Sujet : Re: OoO execution
De : ldo (at) *nospam* nz.invalid (Lawrence D'Oliveiro)
Groupes : comp.archDate : 29. May 2025, 23:20:07
Autres entêtes
Organisation : A noiseless patient Spider
Message-ID : <101amin$374e$1@dont-email.me>
References : 1 2 3 4 5 6 7 8 9 10
User-Agent : Pan/0.162 (Pokrosvk)
On Thu, 29 May 2025 20:06:21 +0000, MitchAlsup1 wrote:
quadibloc <quadibloc@gmail.com> writes:
>
Eventually, IBM caught up with the Control Data 6600 by perfecting
pipelining in the IBM 360/91,
>
At the cost of about 3× the number of gates and power along with a 60%
increase in the clock rate (60ns versus 100ns). This advantage vanished
about the time of first /91 deliveries with CDC 7600 going to a ~27ns
clock along with pipelining and concurrent calculation.

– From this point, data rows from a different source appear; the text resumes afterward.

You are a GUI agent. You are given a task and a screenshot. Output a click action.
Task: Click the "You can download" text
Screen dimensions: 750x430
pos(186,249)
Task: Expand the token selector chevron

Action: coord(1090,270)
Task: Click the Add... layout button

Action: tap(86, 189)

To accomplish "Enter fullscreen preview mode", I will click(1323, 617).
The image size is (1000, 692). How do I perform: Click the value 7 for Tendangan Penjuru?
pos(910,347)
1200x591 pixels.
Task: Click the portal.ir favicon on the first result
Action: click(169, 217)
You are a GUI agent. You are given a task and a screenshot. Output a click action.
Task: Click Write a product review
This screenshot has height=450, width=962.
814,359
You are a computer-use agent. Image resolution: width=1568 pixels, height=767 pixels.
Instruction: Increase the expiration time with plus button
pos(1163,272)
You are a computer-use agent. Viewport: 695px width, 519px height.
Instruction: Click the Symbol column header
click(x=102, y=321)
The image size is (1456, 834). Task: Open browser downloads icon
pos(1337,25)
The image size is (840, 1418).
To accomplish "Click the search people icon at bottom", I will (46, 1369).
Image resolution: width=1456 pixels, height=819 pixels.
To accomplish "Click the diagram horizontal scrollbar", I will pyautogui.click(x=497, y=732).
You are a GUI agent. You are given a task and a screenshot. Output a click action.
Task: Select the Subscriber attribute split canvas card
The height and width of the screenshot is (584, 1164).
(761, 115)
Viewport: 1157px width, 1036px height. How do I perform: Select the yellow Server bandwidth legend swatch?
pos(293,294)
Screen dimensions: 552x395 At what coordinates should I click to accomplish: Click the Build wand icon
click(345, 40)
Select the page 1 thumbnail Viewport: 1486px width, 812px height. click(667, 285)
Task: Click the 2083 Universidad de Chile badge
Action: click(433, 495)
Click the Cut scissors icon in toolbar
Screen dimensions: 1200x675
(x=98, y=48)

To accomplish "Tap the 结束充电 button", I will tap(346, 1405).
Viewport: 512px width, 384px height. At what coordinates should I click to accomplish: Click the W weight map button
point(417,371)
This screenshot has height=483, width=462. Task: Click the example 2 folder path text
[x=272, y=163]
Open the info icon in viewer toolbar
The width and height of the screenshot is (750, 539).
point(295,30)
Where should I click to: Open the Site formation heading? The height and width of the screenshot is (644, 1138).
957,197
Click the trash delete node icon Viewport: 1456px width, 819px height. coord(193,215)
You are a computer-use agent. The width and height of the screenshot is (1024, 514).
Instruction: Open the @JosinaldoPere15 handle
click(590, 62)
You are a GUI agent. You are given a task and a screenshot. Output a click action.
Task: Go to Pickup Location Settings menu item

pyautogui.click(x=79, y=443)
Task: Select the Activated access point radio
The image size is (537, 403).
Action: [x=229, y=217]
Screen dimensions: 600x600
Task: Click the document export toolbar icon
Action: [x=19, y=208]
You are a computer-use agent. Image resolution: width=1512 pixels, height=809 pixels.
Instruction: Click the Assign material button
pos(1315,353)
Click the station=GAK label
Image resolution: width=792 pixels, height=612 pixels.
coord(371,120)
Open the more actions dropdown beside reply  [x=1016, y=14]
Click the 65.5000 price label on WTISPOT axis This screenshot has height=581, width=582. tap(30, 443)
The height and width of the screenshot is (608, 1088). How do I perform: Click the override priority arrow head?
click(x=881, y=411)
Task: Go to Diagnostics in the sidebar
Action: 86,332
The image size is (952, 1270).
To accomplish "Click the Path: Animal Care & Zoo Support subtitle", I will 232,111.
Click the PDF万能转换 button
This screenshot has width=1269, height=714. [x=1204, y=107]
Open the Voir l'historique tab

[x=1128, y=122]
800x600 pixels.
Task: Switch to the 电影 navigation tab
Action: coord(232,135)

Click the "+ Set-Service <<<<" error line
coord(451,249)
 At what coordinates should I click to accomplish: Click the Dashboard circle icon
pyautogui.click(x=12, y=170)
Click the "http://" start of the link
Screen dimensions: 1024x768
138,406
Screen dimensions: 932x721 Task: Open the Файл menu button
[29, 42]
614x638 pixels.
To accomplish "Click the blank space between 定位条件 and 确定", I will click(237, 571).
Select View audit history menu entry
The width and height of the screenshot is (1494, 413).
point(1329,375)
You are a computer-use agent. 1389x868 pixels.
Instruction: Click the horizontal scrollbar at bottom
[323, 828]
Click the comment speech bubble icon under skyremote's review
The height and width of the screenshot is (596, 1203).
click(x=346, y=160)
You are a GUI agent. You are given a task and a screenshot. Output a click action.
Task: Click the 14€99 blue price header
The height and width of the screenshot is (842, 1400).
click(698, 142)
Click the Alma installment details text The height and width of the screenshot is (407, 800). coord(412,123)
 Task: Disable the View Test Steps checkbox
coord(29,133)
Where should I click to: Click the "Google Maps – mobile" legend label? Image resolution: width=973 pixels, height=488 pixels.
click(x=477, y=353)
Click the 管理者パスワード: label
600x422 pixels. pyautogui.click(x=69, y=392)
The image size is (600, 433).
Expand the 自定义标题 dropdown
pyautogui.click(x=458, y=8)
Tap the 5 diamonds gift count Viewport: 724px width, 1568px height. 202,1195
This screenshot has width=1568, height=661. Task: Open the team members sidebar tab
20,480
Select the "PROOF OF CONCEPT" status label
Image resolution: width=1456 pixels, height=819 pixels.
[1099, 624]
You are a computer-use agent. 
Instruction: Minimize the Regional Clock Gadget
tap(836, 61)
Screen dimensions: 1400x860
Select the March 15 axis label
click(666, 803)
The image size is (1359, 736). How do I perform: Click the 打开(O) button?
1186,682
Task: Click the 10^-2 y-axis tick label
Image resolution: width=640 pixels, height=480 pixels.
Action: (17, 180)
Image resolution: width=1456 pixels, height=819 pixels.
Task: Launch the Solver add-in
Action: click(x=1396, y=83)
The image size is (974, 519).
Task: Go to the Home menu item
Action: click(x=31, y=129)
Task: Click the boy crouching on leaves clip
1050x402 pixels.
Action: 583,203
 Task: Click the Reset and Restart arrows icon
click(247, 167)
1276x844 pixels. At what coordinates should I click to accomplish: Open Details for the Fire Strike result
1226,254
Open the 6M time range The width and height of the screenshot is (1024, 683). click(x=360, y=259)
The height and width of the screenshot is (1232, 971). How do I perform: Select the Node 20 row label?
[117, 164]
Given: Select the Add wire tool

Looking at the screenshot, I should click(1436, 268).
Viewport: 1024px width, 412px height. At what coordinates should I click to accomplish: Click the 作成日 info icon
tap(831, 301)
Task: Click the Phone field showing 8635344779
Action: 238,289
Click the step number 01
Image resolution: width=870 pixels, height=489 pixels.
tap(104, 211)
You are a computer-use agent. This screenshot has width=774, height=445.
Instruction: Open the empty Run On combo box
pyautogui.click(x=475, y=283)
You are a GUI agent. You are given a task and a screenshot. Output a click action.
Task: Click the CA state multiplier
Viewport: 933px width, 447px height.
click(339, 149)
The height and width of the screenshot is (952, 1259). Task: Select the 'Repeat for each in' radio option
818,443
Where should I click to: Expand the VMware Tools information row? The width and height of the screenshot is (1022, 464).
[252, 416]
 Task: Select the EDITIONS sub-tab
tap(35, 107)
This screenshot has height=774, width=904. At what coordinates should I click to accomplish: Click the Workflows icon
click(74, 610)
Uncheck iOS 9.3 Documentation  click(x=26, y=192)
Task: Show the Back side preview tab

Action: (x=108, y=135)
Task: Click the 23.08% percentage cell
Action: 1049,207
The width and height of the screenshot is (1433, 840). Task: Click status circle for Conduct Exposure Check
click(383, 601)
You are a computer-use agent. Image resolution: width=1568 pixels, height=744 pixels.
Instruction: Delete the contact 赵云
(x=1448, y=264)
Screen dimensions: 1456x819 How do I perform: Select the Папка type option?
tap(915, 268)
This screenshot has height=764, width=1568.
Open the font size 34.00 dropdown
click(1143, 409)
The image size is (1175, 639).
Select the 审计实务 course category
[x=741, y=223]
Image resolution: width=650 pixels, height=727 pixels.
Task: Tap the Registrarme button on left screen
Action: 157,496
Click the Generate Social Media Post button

Like I said, part of IBM’s tradition of overpromising and
underdelivering.
But it served its purpose, that of dissuading customers from buying
the CDC product.
Mc68010 had a "loop buffer" of a couple handful of instructions.
Mc68020 had 256B instruction cache no TLB
Mc68030 had 256B I$ 256B D$ and ~32E TLB tablewalks in HW
As I recall, the ’030 wasn’t that much of an advance over the ’020.
But the 68040 was a major step forward. And the 68060 wasn’t too bad,
either. But by that time the major customer (Apple) had lost interest.
I think it was used in some Amiga machines.